The establishment of cross-border e-commerce comprehensive pilot areas under the new development pattern of “dual circulation” is a key institutional innovation of high-level opening-up and an essential starting point for fostering high-quality regional coordinated development in China. Examining the impact of cross-border e-commerce comprehensive pilot areas on regional coordinated development has important theoretical and practical implications not only for deepening digital trade system reform, perfecting the digital trade supervision system, and improving the digital trade market system, but also for building a new development pattern, narrowing the regional development gap, and achieving regional coordinated development. This paper takes the cross-border e-commerce comprehensive pilot areas set up in four batches since 2015 as a quasi-natural experiment and uses the DID model to identify the net effect of its policies on the coordinated development of regions.
The study finds that the establishment of cross-border e-commerce comprehensive pilot areas significantly enhances the business cycle synchronization between established and non-established cities.
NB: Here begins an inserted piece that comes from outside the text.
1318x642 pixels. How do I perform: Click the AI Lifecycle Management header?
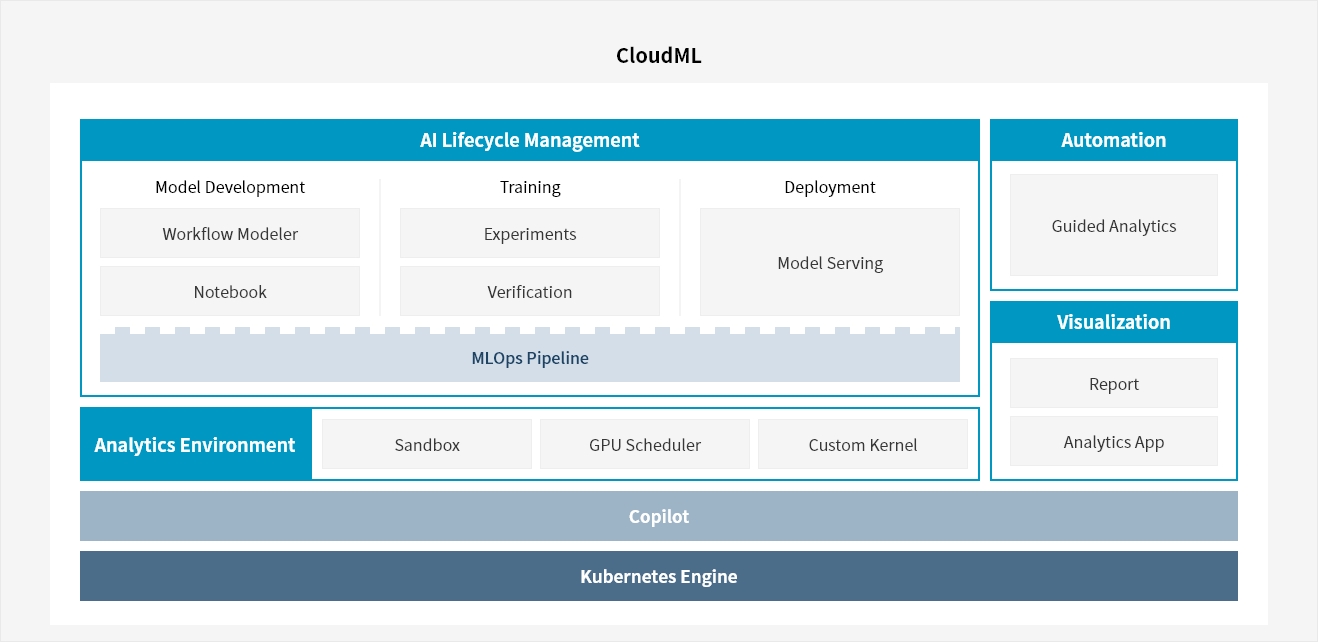pos(530,140)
The impact of cross-border e-commerce comprehensive pilot areas on regional coordinated development is significantly heterogeneous due to differences in city pairs’ regional distribution, human capital, financial development, and information infrastructure level. The mechanism test shows that cross-border e-commerce comprehensive pilot areas primarily foster regional coordinated development through the leading demonstration impact of institutional innovation and resource reallocation. Following the quantification of the policy text of cross-border e-commerce comprehensive areas, the empirical test concludes that supply-oriented policy tools, environment-oriented policy tools, and demand-oriented policy tools are all effective policy tools to promote regional coordinated development.
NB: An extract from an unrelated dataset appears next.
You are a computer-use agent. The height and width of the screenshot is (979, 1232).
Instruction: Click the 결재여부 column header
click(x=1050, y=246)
This paper makes the following contributions: First, from the perspective of urban bilateral economic relations, it identifies the impact of cross-border e-commerce comprehensive pilot areas on regional coordinated development and reveals the transmission channels of cross-border e-commerce comprehensive pilot areas on regional coordinated development. Second, the strength of economic ties is used as a criterion for matching cities where the cross-border e-commerce comprehensive pilot area is located with other cities, and the net effect of the policy impact of cross-border e-commerce pilot areas is more accurately identified by excluding city pairs with weak economic ties. Third, it employs the text analysis approach to quantify the cross-border e-commerce comprehensive pilot area policy, and independently assesses the efficacy of different policy tools affecting regional coordinated development.